2,3 and 10 make up the typical LEGO powered sensor power supply circuit. A4t84 is a BAV70 and A1p83 is a BAW56 high speed double diodes from Philips with a VI curve very much like a 1N4148.
11 1/2 is an unused half of a dual opamp, just ignore it. LM358 is a low power, dual opamp from Philips and also National Semiconductor.
1, 4, 6, 9 make up a 7.5ma current source for the LED 5 and phototransistor 7. The two 3Hp83’s are BC857, silicon, PNP, general purpose transistors from Philips. The phototransistor is probably something like the Panasonic, PN168, silicon, NPN phototransistor which has a peak sensitivity at 800nm. An interesting side effect of the circuit is that if the phototransistor is exposed to a very bright light like a laser pointer, the LED will go out.
The voltage on the LED is used to bias the opamp second half 11 2/2 LM358.
I’m a little fuzzy about the roll of transistor 17, but I’m pretty sure it helps extend the brightness range of the sensor. 1Ht84 is a BC847W, silicon, NPN, general purpose transistor from Philips used here as a diode. As the current increases through the phototransistor, the VI curve of the diode limits the voltage drop and extends the bright end of the range.
I think the transistor 15 (also used as a diode) in the feedback loop makes up for the voltage drop in transistor 14. Both 1Ht84’s are also BC847W silicon, NPN, general purpose transistors from Philips. 14 is a voltage follower used to return the light reading through diodes 13 and resistor 12. A4t84 is also a BAV70 high speed double diode from Philips.
Data sheets for the semiconductors can be found on the Philips and Panasonic web sites.

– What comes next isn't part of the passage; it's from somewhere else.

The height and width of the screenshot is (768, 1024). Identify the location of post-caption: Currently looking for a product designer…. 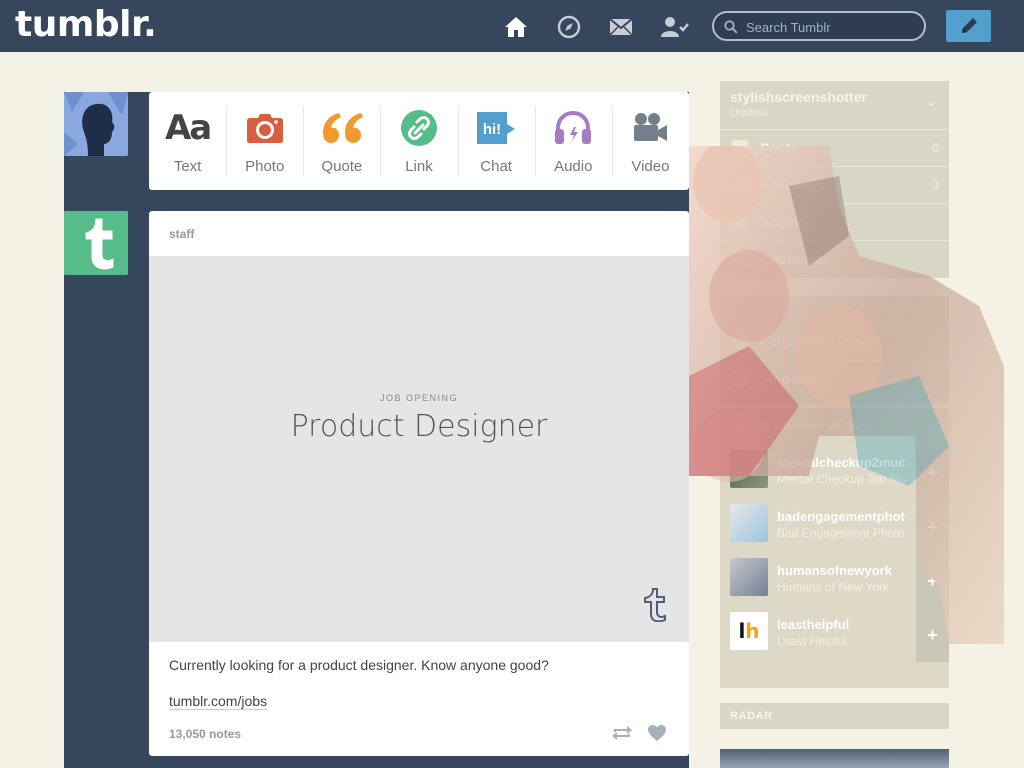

There is a common operation on LEGO light sensors that involves removal of the LED. The belief is; If the LED is removed, then the sensor works better as an ambient light sensor. I have simulated the LEGO light sensor circuit with and without the LED to quantify the effect. The plot below shows the Light reading that would be made by the RCX over a wide range of ambient light levels. Notice that with the LED the Light reading never goes to 0. Not because the LED shines on the phototransistor, but simply the way the LED biases the circuit. When the LED is removed it takes a little more light to make the sensor start to read anything but 0, but then it operates over the same light level range as before. Conclusion: Removal of the LED creates a sensor with more resolution (0 to 100) vs (20 to 100) while slightly losing low light level sensitivity and losing the ability to use it as a reflective sensor.